A single figure is wanted: the count of lines below containing the string "radio".

----

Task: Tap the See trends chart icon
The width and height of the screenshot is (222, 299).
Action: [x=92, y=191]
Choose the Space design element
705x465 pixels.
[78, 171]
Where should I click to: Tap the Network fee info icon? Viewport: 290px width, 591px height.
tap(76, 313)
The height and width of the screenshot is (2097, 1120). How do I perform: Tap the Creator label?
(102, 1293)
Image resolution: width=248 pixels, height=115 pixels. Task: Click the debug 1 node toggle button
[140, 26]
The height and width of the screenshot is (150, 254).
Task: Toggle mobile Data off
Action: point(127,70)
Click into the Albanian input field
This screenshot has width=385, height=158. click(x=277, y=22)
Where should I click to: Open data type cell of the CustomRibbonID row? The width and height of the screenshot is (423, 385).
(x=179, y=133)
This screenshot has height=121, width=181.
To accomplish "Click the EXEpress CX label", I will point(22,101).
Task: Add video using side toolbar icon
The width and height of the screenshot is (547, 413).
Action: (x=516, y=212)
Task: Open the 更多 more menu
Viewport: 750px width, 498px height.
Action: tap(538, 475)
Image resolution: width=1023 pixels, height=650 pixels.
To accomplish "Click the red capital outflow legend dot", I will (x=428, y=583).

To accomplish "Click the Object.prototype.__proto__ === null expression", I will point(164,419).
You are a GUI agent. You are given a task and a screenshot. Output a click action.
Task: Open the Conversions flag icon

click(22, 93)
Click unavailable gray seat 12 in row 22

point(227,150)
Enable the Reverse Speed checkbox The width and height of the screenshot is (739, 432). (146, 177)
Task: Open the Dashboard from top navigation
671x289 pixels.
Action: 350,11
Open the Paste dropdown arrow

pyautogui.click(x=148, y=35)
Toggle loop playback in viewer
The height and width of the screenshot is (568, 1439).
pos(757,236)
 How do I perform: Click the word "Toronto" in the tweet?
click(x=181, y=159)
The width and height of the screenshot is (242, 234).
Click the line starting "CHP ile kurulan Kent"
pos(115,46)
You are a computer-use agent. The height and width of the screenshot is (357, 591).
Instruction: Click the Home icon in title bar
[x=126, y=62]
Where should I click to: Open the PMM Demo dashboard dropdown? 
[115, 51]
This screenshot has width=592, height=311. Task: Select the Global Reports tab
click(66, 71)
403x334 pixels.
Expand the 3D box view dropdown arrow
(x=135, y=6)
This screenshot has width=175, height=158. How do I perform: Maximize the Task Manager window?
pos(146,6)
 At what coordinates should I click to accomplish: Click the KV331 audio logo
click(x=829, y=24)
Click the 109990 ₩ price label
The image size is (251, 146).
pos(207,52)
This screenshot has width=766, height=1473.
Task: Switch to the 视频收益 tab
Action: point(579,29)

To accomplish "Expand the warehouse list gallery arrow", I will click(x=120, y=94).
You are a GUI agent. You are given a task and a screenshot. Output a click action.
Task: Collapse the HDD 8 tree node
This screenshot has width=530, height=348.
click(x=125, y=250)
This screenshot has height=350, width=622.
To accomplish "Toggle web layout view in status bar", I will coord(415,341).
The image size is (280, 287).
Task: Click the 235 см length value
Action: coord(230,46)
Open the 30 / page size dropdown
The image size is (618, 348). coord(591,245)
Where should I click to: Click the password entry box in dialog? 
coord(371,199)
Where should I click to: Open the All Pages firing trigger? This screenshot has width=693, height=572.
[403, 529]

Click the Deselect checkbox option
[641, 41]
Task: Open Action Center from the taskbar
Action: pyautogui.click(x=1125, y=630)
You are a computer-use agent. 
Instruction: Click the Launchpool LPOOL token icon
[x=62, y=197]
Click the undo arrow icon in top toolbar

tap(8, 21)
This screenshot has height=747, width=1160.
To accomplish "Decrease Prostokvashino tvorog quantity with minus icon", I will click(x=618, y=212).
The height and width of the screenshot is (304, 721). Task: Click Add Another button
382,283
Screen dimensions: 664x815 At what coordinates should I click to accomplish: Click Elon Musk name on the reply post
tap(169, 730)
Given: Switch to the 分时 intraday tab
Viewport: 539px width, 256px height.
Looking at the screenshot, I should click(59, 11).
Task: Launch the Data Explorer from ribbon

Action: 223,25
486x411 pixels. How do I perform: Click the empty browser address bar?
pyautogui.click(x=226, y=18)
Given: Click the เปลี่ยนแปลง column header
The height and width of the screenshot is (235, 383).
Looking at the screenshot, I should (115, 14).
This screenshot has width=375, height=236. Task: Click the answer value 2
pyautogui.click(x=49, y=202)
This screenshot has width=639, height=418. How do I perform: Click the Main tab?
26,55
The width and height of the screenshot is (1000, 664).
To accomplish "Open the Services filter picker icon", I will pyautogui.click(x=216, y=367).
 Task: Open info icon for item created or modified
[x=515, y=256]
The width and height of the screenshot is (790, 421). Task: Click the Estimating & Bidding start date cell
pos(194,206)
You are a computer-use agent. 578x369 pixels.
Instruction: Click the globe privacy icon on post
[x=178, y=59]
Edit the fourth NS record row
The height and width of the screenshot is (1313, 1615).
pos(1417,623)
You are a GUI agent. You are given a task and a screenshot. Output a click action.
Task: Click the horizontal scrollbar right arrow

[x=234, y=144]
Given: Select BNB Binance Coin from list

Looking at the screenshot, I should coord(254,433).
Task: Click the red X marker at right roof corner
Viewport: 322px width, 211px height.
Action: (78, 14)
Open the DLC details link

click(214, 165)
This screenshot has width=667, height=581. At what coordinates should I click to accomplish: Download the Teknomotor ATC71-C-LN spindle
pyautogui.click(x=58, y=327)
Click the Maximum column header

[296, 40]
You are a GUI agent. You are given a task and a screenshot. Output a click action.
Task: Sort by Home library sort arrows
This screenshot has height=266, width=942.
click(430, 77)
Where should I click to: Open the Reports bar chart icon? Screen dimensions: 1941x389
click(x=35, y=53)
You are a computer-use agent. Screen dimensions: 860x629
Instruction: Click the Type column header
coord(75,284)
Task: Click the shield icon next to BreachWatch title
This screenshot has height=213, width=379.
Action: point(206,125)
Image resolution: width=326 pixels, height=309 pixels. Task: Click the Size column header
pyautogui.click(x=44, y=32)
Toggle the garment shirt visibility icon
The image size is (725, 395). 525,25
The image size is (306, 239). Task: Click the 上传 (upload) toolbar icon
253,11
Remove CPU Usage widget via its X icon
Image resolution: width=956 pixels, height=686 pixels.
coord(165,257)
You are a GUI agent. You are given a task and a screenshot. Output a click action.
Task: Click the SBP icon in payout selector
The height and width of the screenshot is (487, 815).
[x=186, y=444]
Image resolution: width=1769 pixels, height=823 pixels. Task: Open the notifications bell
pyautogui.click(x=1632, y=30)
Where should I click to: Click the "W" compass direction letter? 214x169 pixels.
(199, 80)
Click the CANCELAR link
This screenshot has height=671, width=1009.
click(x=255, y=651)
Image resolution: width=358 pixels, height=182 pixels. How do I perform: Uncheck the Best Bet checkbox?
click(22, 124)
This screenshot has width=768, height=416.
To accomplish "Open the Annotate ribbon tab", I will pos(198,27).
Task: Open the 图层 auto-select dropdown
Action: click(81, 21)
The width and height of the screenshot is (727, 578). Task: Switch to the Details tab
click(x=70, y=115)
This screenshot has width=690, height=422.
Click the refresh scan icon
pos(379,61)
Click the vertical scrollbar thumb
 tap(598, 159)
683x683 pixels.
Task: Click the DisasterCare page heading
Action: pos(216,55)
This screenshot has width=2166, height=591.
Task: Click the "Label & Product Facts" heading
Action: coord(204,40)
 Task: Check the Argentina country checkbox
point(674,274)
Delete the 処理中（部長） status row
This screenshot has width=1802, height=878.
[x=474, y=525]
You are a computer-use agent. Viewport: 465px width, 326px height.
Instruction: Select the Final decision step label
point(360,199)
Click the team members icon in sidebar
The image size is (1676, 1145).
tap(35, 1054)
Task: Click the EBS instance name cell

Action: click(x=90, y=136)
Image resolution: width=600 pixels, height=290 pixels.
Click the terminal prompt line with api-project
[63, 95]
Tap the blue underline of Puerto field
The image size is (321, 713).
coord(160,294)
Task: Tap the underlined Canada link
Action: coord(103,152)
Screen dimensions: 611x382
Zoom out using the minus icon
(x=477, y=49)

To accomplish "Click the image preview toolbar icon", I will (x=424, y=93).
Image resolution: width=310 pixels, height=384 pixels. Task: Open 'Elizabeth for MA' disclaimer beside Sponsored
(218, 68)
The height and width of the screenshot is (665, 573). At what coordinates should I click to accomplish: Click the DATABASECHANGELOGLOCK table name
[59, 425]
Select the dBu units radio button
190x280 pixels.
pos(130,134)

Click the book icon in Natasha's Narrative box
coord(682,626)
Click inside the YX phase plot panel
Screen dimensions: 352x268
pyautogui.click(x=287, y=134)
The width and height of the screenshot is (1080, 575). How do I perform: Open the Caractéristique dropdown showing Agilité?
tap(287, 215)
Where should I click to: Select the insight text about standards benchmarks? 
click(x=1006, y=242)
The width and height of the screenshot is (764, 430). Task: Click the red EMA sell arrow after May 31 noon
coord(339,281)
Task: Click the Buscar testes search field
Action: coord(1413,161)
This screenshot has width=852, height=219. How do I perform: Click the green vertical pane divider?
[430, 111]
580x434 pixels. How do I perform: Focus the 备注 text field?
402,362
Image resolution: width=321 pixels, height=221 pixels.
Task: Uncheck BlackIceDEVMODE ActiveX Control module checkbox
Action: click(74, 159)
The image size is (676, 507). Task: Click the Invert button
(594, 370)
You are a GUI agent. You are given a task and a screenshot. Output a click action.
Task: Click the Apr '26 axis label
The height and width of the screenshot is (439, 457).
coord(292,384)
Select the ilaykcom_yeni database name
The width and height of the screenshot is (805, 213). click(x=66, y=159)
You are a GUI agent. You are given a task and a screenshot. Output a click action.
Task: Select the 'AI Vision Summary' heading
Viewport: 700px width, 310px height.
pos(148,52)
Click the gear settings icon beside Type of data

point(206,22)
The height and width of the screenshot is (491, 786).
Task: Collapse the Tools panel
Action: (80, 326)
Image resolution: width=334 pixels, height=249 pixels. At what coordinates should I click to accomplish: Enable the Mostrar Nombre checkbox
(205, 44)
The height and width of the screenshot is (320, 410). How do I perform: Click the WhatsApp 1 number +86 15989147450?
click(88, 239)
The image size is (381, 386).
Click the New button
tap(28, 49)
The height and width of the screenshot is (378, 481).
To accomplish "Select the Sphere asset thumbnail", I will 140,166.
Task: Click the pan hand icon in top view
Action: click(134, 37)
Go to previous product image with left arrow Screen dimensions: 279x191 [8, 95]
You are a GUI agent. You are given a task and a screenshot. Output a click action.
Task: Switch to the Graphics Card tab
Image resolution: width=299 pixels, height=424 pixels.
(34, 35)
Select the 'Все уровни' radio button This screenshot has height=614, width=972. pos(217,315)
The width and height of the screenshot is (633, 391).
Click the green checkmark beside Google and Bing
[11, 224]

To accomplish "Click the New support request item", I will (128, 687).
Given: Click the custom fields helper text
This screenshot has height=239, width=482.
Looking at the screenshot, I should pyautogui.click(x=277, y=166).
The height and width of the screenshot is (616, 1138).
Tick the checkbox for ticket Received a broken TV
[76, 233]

----

Final answer: 2